Python Datasources
Python Datasources
Python datasources are backed by a UV-style Python script that emits a PyArrow table to stdout. Trilogy executes the script and reads the result as the datasource. Support for python sources depends on backend engine.
Script Requirements
The script must:
- Use a
#!/usr/bin/env -S uv runshebang with an inline/// scriptdependency block. - Write a
pyarrow.Tabletosys.stdout.bufferusing the Arrow IPC stream format.
#!/usr/bin/env -S uv run
# /// script
# requires-python = ">=3.13"
# dependencies = ["pyarrow"]
# ///
import sys
import pyarrow as pa
def emit(table: pa.Table) -> None:
with pa.ipc.new_stream(sys.stdout.buffer, table.schema) as writer:
writer.write_table(table)
if __name__ == "__main__":
table = pa.table({
"id": pa.array([1, 2, 3]),
"name": pa.array(["Alice", "Bob", "Carol"]),
})
emit(table)
Datasource Declaration
Reference the script with a backtick file path — the .py extension tells Trilogy to execute it rather than read it as a flat file.
key user_id int;
property user_id.name string;
datasource users (
id: user_id,
name: name,
)
grain (user_id)
file `./users.py`;
Root Python Datasources
Python scripts are commonly used as root datasources when pulling from external APIs or doing enrichment that Trilogy should not try to persist itself.
root datasource sf_raw_tree_info (
TreeID: tree_id,
city: city,
qSpecies: species,
PlantDate: ?plant_date,
Latitude: ?latitude,
Longitude: ?longitude,
)
grain (tree_id)
complete where city = 'USSFO'
file `./sf_tree_info.py`;
The script fetches from the SF Open Data API and emits the result as an Arrow table.
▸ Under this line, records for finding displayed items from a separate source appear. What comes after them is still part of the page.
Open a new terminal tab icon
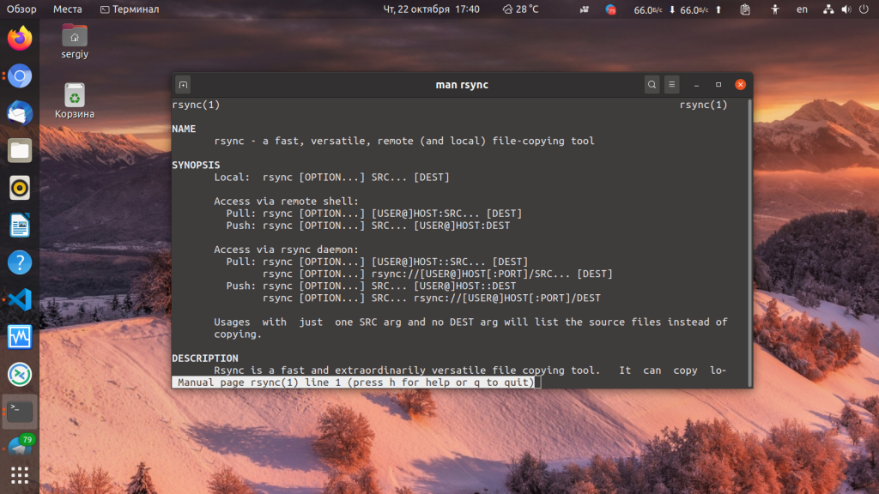Viewport: 879px width, 494px height. click(x=184, y=85)
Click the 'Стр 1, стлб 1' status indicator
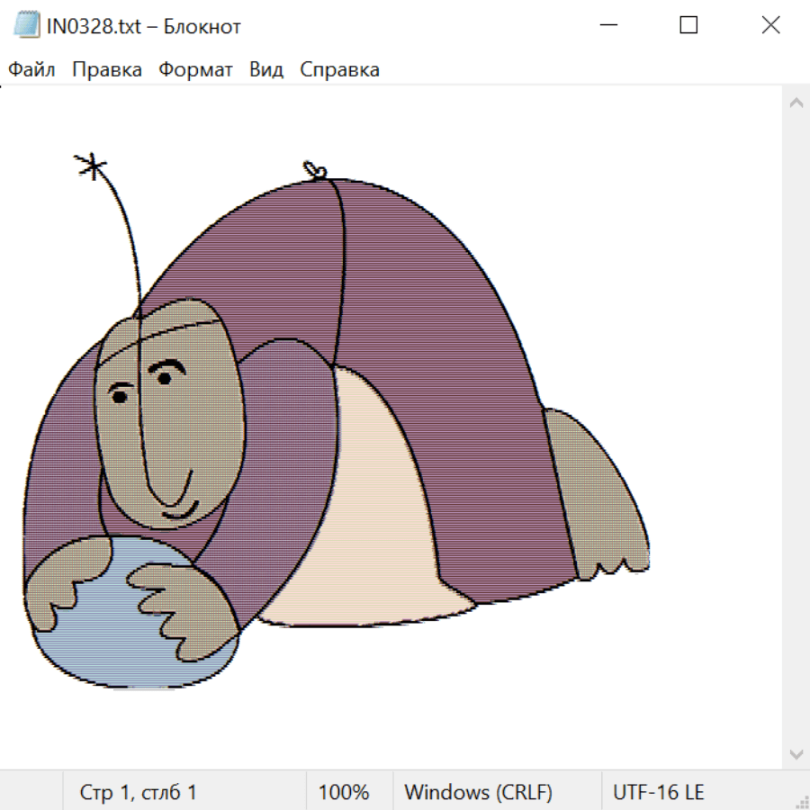 tap(139, 792)
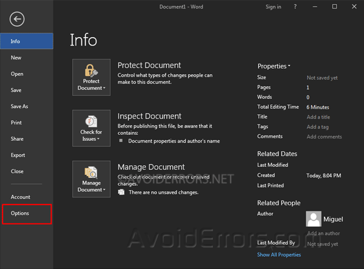Expand the Properties dropdown heading
The image size is (364, 269).
[x=274, y=66]
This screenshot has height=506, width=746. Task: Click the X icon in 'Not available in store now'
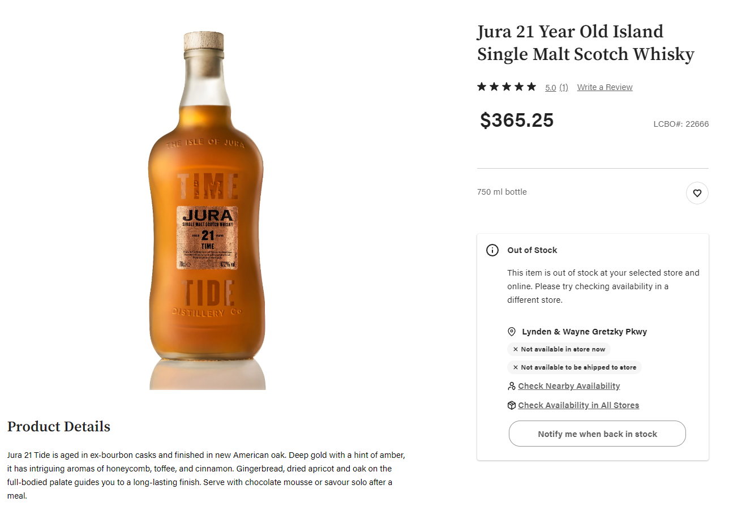pyautogui.click(x=516, y=349)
Trilogy treats it as a read-only root and will not attempt to write back to it.
Freshness Probes
A separate probe script can be used as the freshness by target. The probe should emit a single-row table with a timestamp column that Trilogy compares against the current watermark.
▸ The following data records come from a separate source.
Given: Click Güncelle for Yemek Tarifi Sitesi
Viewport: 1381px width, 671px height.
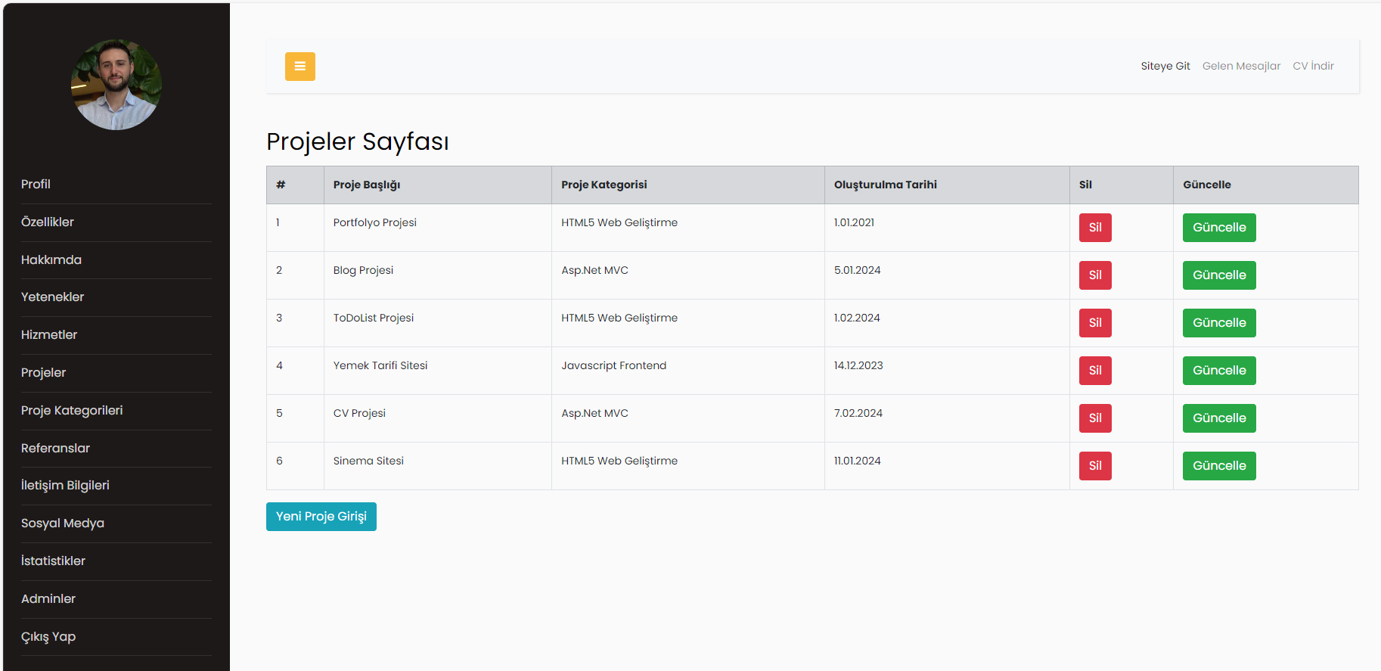Looking at the screenshot, I should pos(1218,371).
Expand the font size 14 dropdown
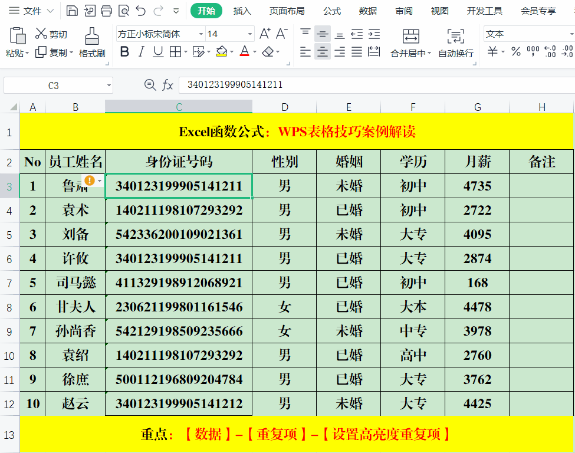 coord(250,34)
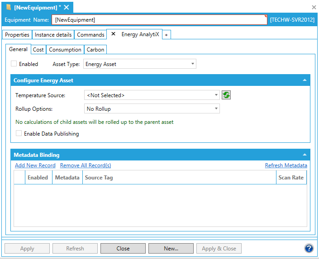Click the Equipment Name input field
The height and width of the screenshot is (259, 319).
[x=159, y=20]
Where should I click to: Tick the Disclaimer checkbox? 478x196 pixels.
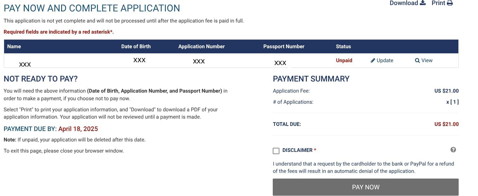[x=276, y=151]
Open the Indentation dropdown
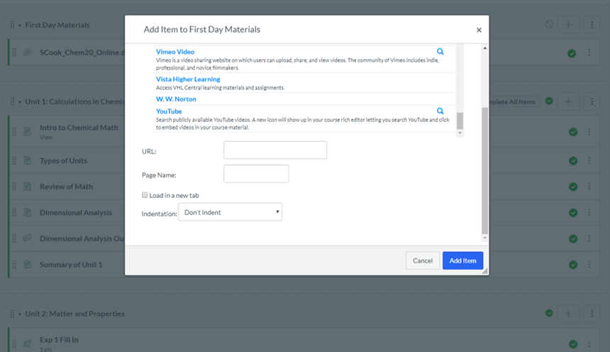This screenshot has width=610, height=352. click(230, 212)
datasource tree_enrichment (
species,
is_evergreen,
wildlife_value,
)
grain (species)
file f`https://storage.googleapis.com/my-bucket/tree_enrichment_v{data_version}.parquet`
: f`gcs://my-bucket/tree_enrichment_v{data_version}.parquet`
freshness by `./tree_enrichment_probe.py`;
The probe script follows the same UV conventions and emits a table with a single datetime column. Trilogy reads the value to decide whether the cached file is stale.
Tips
Separating the probe from the main script keeps refreshes cheap — the probe is a lightweight API call or metadata read, while the full script only runs when data is genuinely stale.